**Stored items from a collection**:
--
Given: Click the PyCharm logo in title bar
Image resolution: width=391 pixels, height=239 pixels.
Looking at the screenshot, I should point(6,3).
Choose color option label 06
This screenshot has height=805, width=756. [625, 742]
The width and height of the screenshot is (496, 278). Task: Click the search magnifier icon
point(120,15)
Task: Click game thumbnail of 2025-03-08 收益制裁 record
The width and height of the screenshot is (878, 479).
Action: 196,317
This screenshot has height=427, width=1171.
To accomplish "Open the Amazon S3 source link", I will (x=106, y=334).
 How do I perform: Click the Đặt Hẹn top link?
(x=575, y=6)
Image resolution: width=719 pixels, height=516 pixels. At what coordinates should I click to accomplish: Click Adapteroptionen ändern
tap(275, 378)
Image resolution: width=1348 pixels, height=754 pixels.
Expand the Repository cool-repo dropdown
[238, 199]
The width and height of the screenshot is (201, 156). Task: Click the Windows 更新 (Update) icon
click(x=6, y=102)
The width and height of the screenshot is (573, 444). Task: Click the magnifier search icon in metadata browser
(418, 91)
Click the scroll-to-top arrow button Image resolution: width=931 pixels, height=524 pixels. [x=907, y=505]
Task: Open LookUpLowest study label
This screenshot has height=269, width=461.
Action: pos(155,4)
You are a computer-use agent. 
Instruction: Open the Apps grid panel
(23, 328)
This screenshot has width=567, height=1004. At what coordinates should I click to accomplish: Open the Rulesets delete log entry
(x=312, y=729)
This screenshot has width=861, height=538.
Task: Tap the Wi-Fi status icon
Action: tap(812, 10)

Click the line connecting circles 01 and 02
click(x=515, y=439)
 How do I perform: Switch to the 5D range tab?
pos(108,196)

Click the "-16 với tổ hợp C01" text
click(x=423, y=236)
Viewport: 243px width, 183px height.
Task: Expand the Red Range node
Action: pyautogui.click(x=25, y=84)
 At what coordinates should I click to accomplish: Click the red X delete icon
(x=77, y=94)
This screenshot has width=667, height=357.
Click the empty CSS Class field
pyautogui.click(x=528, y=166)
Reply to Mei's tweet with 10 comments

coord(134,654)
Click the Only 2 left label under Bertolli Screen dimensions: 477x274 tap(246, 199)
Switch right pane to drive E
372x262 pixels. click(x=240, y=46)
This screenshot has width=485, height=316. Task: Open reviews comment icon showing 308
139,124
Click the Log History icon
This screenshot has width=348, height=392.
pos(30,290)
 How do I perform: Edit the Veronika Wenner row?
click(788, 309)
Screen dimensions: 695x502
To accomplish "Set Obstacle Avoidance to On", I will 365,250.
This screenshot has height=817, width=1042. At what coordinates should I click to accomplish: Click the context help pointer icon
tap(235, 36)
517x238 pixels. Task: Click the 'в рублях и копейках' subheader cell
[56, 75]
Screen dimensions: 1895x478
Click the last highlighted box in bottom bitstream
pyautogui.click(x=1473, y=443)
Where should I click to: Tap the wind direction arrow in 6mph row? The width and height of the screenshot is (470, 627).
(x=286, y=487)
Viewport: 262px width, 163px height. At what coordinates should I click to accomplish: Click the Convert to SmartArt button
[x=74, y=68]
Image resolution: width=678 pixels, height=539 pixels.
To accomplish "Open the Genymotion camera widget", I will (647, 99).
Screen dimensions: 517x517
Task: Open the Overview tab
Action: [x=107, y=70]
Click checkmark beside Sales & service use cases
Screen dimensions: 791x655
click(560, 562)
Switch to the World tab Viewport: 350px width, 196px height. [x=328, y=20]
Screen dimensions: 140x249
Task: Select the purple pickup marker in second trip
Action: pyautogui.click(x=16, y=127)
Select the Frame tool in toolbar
--
The lines to output run from the one containing "Click the last" to the last line of the entries; give them back exactly.

**Result for this exercise**:
Click the last highlighted box in bottom bitstream
pyautogui.click(x=1473, y=443)
Where should I click to: Tap the wind direction arrow in 6mph row? The width and height of the screenshot is (470, 627).
(x=286, y=487)
Viewport: 262px width, 163px height. At what coordinates should I click to accomplish: Click the Convert to SmartArt button
[x=74, y=68]
Image resolution: width=678 pixels, height=539 pixels.
To accomplish "Open the Genymotion camera widget", I will (647, 99).
Screen dimensions: 517x517
Task: Open the Overview tab
Action: [x=107, y=70]
Click checkmark beside Sales & service use cases
Screen dimensions: 791x655
click(560, 562)
Switch to the World tab Viewport: 350px width, 196px height. [x=328, y=20]
Screen dimensions: 140x249
Task: Select the purple pickup marker in second trip
Action: pyautogui.click(x=16, y=127)
Select the Frame tool in toolbar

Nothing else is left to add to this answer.